2. The structure of the legislation: 
While the transfer of the regulation of advisers to the FMCA is supported, the proposed distribution of provisions across the Act is likely to reduce the accessibility of the legislation for advisers who do not have legal training.

At a minimum, it would be helpful to have notes at the top of Subpart 5A that explain the key other provisions it needs to be read with (especially Schedule 5), and restates or cross references the key definitions.

The objective of this suggestion is that an adviser should be able to read Subpart 5A and obtain a meaningful general understanding of the provisions, without constant searching through other parts of the Act.

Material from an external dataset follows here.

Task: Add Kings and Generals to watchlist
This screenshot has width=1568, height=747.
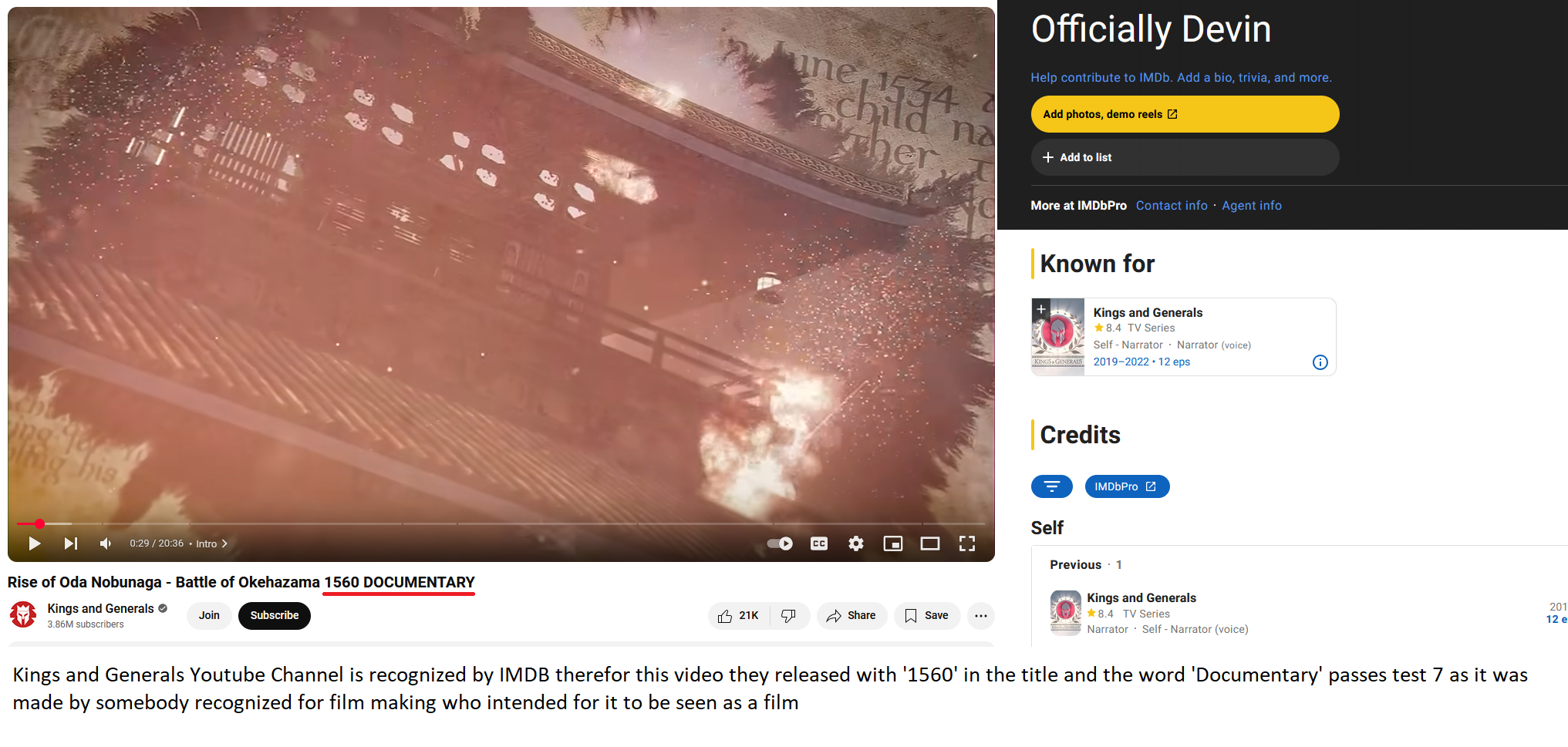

Other than those two points above that go to the overall integrity of the bill, the following comments are made on specific aspects of the bill:

A. We support the submission dated 15 March 2017 made by the Code Committee, in particular their comments about the “client’s interests first” provision which is currently drafted as a conflict management provision and not in the broader, more aspirational, form suggested in the policy decisions. Here, there is an opportunity to link the overarching concept of good conduct (refer FMA guide) to the Code’s “spirit” and the client-first principle. Whether talking about client-first, client best interests or good conduct, advisers should be exhorted to have structural, process and ethical/professional arrangements in place to deliver beneficial customer outcomes.

We note the Code Committee’s concerns about the perimeter of the regime excluding accountants and lawyers and agree that this undermines the integrity of the regime.

B. Although there is no register of FARs, the FMA should have the power to ban a FAR from being a financial adviser or FAR, either permanently or temporarily, if the FAR has deliberately or negligently acted outside the processes implemented by the FAP. FAPs should have whistleblower protection to report an adviser’s or FAR’s misconduct to the FMA. If the suggestions in this submission were adopted, there would be no need to extend the FADC role to include complaints against FAPs (consultation question 30) because the banning and whistleblowing provisions would provide adequate consumer protection.